Unsurprisingly there’s much racism mixed up with this. There’s a bitter hatred of Whites, as well as, Jews and Arabs. One Afrocentric writers claims the latter has been attempting to destroy African civilisation and enslave its peoples for 5,000 years. Which is quite incredible, considering that I think the Muslim Arabs only conquered north Africa in the 7th/8th century AD. There’s also a bitter hatred of homosexuality and strong rejection of feminism. In the early 1960s one Afrocentric group insisted that female members should show their submissiveness by crossing their arms and lowering their heads when one of the men passed them. There’s also an insistence on traditional family structures. At the same time, some believe that Blacks are intellectually and emotionally superior to Whites because of the greater amount of the melanin pigment in their brains.

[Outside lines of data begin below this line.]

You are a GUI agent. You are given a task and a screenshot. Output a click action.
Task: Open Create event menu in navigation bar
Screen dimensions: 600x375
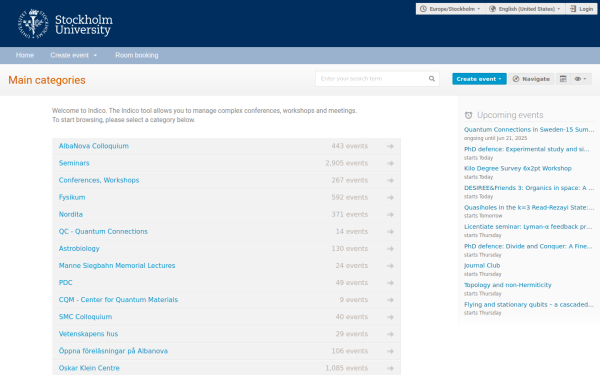[73, 55]
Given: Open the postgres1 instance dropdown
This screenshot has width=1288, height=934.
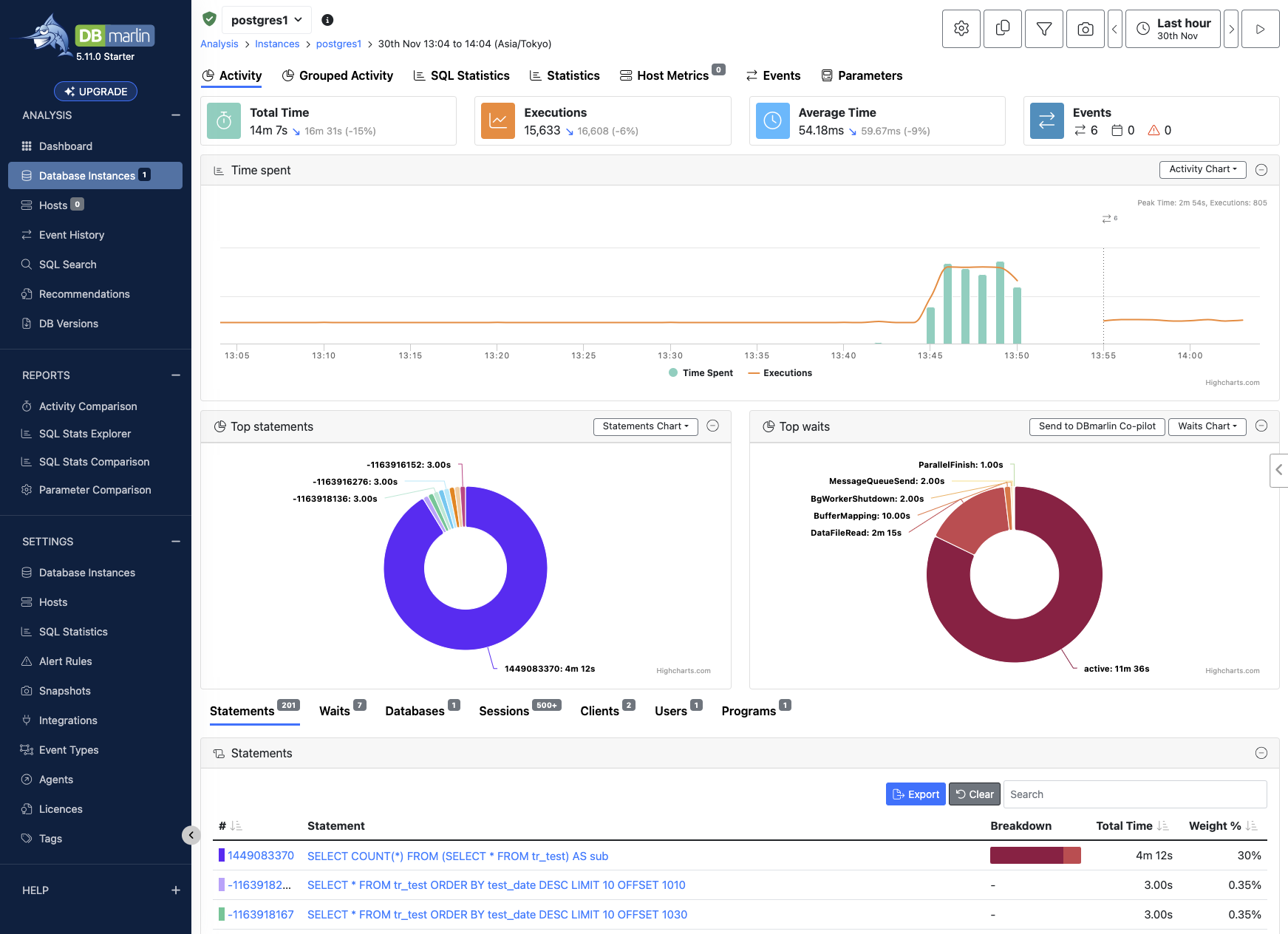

At their heart, this is an attempt to compensate for the massive racial oppression and disparagement Blacks and their civilisations have suffered over the centuries, far more than any other ethnic group. Yet much Afrocentric scholarship is based on the severely dated writings of 19th and early 20th century European colonial officials and anthropologists, as well as other White writers, who definitely believed that Blacks were inferior. For example, Afrocentric scholars assert that, while Whites and Europeans are logical and rational, Blacks are emotional and intuitive. Which is very much like the old imperialist claim that Blacks were inferior because they weren’t rational and logical. The claim that ancient Egyptians were responsible for the colonisation of Africa and every advance made by the peoples of the continent also derives from 19th and early 20th century White sources. The only difference is that those writers believed that the Egyptians were part of a superior, ‘Hamitic’, White civilisation. And also mixed up with it are various occult, Masonic and New Age ideas. Some of these derive from Albert Churchward, a freemason, who believed that there was a war going on between freemasonry and socialism, and only the former could defend civilisation from the Red Menace. Other figures in the New Age part of the Afrocentric movement include Credo Mutwa, a genuine Zulu shaman, honest guv, and apologist for the South African apartheid state.

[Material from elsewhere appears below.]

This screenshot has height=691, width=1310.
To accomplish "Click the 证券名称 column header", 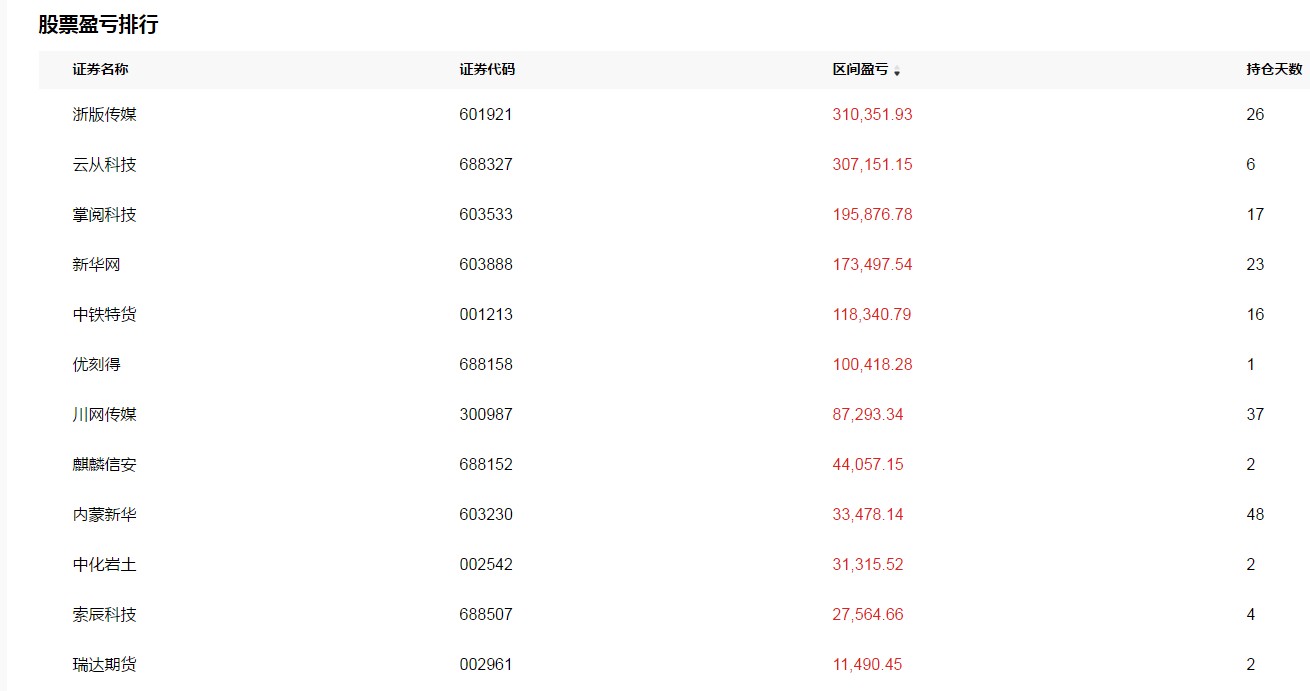I will pyautogui.click(x=101, y=69).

Howe’s book traces the history of these ideas, some of which have been around for longer than I thought. I was aware that the claim that the ancient Egyptians were Black and therefore equal to or superior to White civilisation began in the 19th century. I was surprised, however, to find that Black Americans, largely clergymen, were making the claims as early as the 1820s. He carefully distinguishes between those writers, like the Senegalese mathematician and nuclear physicist Cheikh Anta Diop, who, while wrong, nevertheless were diligent researchers and produced significant insights, and others who were far less impressive. Some of the latter can only be described as cranks, like the female Afrocentrist who claims that nearly everything, including Christmas trees, are representations of the Black male genitals. Some of the most virulently anti-White racist material comes from White writers, such as the assertion that Whites are inferior because we’re all descended from the Neanderthals, who are given a whole series of unpleasant traits. Some Afrocentrists seem to have set up their own Stalinist ‘cult of personality’. Molefi Asante, for example, has his own academic department and institute, who members and scholars always pay generous tribute to him for guiding them on their intellectual quest, and largely don’t say anything that wasn’t already said by the master. Quite a number give themselves impressive African names, meaning things like ‘Bearer of Enlightenment’, and a number have also claimed to have been African princes or holy men. Their real identities and backgrounds, however, tend to be much more prosaic. He also notes the connection and major differences with other major figures in Black scholarship and anti-racist campaigning, like Franz Fanon and W.E.B. DuBois, and the French Caribbean Negritude movement.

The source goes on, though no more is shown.